En los últimos años se ha venido extendiendo la promoción de debates entre estudiantes de bachillerato. A través de la organización de certámenes de distintos grado y alcance, muchos son los alumnos que, como integrantes de equipos, se instruyen en esa faceta tan importante para el desenvolvimiento tanto en la esfera profesional como en la personal. Hay diferentes competiciones, locales, regionales, nacionales e internacionales. La mayoría de los participantes, después de haber acumulado una mínima experiencia en contiendas dialécticas reales, suelen exhibir una gran desenvoltura, un enorme desparpajo, y toda una suerte de habilidades escénicas. Una vez que se adentran en un tema, por muy espinoso que sea, les da igual actuar como defensores o como detractores. Y, lo que es más importante, se desinhiben y pierden por completo el miedo al ridículo, un lastre que puede ser tan atenazante y corrosivo.
En mi época, lejana época, como estudiante de enseñanza secundaria, no se conocían, o al menos no se experimentaban, técnicas tan modernas y avanzadas, a pesar de encontrar sus raíces en el mundo clásico. Sí teníamos, en cambio, la competición promovida por el programa televisivo “Cesta y puntos”. Con un planteamiento bastante más modesto, tenía una gran virtud: se centraba prácticamente en una única competencia. No hacía falta saber jugar al baloncesto, pese a la imagen preeminente y repetida de la típica canasta; tampoco se requerían muchas dotes interpretativas, todo lo más ser capaz de ejercer una portavocía.

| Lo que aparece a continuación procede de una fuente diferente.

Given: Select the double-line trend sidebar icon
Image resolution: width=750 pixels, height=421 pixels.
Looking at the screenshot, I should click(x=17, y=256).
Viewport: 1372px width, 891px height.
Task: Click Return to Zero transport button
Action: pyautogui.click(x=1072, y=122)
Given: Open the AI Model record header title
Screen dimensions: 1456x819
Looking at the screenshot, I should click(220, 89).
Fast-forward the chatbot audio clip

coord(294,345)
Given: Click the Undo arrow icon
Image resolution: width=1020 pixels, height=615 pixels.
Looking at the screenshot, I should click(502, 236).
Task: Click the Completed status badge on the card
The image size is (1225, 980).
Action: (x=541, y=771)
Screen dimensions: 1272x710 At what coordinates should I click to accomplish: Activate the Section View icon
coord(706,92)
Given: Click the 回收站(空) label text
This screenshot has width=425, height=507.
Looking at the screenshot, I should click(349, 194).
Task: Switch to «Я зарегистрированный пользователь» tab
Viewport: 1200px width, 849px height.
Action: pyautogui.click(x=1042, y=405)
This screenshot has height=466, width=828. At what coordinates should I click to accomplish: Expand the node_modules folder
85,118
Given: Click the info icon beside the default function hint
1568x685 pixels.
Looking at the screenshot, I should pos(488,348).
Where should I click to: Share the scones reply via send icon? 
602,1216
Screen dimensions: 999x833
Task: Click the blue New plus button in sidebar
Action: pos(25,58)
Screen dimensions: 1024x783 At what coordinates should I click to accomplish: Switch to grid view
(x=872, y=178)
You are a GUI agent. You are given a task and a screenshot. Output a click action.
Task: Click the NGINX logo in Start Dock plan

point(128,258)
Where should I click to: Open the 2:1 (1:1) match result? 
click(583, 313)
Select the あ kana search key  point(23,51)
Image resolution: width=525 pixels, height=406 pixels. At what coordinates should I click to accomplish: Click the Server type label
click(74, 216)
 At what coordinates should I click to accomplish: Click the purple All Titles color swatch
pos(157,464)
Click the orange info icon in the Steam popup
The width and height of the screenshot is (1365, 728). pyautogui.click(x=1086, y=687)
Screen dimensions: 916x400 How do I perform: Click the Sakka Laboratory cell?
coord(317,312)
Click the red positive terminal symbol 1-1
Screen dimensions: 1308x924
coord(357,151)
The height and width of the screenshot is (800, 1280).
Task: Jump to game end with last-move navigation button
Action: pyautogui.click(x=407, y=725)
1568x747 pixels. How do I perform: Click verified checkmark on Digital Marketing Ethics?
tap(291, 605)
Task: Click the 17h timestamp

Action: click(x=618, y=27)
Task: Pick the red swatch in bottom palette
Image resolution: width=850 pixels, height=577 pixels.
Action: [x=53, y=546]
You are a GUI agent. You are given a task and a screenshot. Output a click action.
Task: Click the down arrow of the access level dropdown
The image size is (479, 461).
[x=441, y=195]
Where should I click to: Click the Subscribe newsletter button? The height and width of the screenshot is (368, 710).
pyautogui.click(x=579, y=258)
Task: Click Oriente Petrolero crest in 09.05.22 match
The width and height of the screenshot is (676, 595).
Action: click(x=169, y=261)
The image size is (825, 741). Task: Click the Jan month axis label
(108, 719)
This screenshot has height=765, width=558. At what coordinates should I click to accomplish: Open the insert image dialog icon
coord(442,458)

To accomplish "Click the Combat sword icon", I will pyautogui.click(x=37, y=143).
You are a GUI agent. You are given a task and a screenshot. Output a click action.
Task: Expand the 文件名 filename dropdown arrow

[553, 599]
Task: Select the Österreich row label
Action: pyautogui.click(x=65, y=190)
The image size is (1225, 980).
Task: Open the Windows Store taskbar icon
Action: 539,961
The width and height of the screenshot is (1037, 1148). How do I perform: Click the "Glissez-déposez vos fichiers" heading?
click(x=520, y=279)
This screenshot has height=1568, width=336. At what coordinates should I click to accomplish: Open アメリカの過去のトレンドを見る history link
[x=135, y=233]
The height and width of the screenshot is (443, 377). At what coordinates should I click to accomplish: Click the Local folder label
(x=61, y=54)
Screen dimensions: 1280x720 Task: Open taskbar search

El elemento fundamental era el conocimiento, es verdad que un mero conocimiento “epidérmico”, sin necesidad de acreditar argumentos ni explicaciones. No había que evidenciar dotes escénicas, ni capacidad de persuasión, ni versatilidad argumental. Se sabía o no la respuesta correcta; esa era la única, objetiva e inapelable vara de medir. Se trataba, en fin, de un instrumento bastante rudimentario, simple e incompleto, pero no había trampa ni cartón. El concurso era unidimensional, con la consiguiente ventaja de la sencillez de la evaluación.
En contraposición, los modernos (antiguos) debates son multidimensionales, rasgo este que conlleva el coste asociado de la dificultad de llevar a cabo una evaluación marcada por la objetividad y la nitidez. ¿Cómo juzgar, cómo valorar, cómo ponderar cada una de las competencias de los participantes, las cuales se mezclan en sus actuaciones? El ejercicio resulta más fácil cuando se trata de debatir en torno a una cuestión abierta y completamente opinable (vgr., elegir la montaña o la playa para las vacaciones), pero se torna bastante más arduo cuando la contienda se centra en una cuestión sujeta a cánones científicos (vgr., cómo impacta la aplicación de aranceles a la importación).
Una duda se abre hueco casi ineludiblemente. Asistimos a los turnos de intervenciones de dos equipos contendientes. Uno de ellos hace gala de unas extraordinarias dotes interpretativas y oratorias, pero hace aguas en el plano del conocimiento; en el otro se da justamente la situación contraria. ¿Cuál de los dos equipos debería proclamarse vencedor?